1) If sin alpha = -4/5, and cos alpha>0, find tan alpha and sec alpha.2) If cot x = -3/2 and sec x<0, find sin x and cos x.3) If cos theta = 0.54, find sin(theta-pi/2).4) If cot x = -0.18, find tan(x-pi/2).Please explain/show steps, I'm very lost on how to do these!

1)

cos(α) > 0, is just another way to say cos(α) is positive, and therefore, the adjacent side is positive then.

now, on -4/5, keep in mind that the hypotenuse is just a radius unit, and therefore is never negative, so in -4/5, the negative has to be the -4.

[tex]\bf sin(\alpha)=\cfrac{\stackrel{opposite}{-4}}{\stackrel{hypotenuse}{5}}\impliedby \textit{let's find the \underline{adjacent side}} \\\\\\ \textit{using the pythagorean theorem}\\\\ c^2=a^2+b^2\implies \pm\sqrt{c^2-b^2}=a \qquad \begin{cases} c=hypotenuse\\ a=adjacent\\ b=opposite\\ \end{cases} \\\\\\ \pm\sqrt{5^2-(-4)^2}=a\implies \pm 3=a\implies \stackrel{cos(\alpha)\ \textgreater \ 0}{+3=a}\\\\ -------------------------------[/tex]

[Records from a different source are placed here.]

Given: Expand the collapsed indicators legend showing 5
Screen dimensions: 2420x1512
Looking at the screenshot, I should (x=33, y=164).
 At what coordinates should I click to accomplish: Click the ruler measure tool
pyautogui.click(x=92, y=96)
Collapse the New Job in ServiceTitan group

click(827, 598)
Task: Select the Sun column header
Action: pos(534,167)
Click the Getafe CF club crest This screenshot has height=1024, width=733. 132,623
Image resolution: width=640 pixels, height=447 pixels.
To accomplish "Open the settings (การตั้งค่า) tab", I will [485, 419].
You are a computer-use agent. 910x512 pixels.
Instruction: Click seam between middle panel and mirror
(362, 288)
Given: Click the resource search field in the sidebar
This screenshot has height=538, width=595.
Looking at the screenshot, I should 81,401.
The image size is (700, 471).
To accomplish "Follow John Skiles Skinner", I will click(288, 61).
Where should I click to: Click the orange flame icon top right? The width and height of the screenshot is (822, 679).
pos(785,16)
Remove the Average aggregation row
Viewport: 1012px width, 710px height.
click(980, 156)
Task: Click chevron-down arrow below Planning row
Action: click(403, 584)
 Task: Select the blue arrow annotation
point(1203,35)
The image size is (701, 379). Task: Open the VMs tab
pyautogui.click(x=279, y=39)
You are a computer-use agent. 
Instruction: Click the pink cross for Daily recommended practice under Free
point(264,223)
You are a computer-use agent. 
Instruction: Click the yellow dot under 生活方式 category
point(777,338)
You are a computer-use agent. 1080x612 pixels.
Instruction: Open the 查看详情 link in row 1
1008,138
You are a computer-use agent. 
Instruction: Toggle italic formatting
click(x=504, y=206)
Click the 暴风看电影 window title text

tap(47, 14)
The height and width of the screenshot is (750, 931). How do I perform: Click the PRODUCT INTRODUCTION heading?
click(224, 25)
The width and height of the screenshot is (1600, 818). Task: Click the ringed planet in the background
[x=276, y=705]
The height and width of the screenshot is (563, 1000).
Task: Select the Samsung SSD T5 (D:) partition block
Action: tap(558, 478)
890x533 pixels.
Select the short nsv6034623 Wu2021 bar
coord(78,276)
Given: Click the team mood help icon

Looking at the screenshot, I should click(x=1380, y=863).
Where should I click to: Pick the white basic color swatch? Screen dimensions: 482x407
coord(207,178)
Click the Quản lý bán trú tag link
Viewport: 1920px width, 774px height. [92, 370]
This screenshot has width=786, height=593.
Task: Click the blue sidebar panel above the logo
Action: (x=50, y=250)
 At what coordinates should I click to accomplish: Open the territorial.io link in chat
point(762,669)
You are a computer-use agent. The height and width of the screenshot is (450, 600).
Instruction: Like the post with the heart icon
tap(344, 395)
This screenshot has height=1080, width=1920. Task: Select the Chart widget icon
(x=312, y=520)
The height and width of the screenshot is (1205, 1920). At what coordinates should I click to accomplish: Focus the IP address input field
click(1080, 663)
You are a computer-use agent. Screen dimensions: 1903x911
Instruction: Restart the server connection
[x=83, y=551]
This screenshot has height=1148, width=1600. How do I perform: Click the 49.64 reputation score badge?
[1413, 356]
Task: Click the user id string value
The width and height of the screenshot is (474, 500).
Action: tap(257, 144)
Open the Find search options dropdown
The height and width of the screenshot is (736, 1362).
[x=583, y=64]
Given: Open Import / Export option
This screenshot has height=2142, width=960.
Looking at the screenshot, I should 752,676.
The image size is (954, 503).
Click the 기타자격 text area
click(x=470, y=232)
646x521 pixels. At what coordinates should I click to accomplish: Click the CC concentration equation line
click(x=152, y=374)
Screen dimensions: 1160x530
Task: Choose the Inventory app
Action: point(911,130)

[tex]\bf tan(\alpha)=\cfrac{\stackrel{opposite}{-4}}{\stackrel{adjacent}{3}}\qquad \qquad sec(\alpha)=\cfrac{\stackrel{hypotenuse}{5}}{\stackrel{adjacent}{3}}[/tex]



2)

[tex]\bf cot(x)=\cfrac{\stackrel{adjacent}{-3}}{\stackrel{opposite}{2}}\impliedby \textit{let's find the \underline{hypotenuse}} \\\\\\ \textit{using the pythagorean theorem}\\\\ c^2=a^2+b^2\implies c=\sqrt{a^2+b^2} \qquad \begin{cases} c=hypotenuse\\ a=adjacent\\ b=opposite\\ \end{cases} \\\\\\ c=\sqrt{(-3)^2+2^2}\implies c=\sqrt{13}\\\\ -------------------------------[/tex]

[tex]\bf sin(x)=\cfrac{\stackrel{opposite}{2}}{\stackrel{hypotenuse}{\sqrt{13}}}\quad \stackrel{rationalizing~it}{\implies }\quad \cfrac{2}{\sqrt{13}}\cdot \cfrac{\sqrt{13}}{\sqrt{13}}\implies \cfrac{2\sqrt{13}}{13} \\\\\\ cos(x)=\cfrac{\stackrel{adjacent}{-3}}{\stackrel{hypotenuse}{\sqrt{13}}}\quad \stackrel{rationalizing~it}{\implies }\quad \cfrac{-3}{\sqrt{13}}\cdot \cfrac{\sqrt{13}}{\sqrt{13}}\implies -\cfrac{3\sqrt{13}}{13}[/tex]

hmm the sec(x) < 0, is just another way to say sec(x) is negative, and since the cosine is the reciprocal of the secant, then the cosine is also negative.  Now in the fraction -3/2, which is the negative?  since it could be -3/2 or 3/-2, well, anyhow, is the -3, because is the adjacent side, which is used by the cosine, that we know is negative.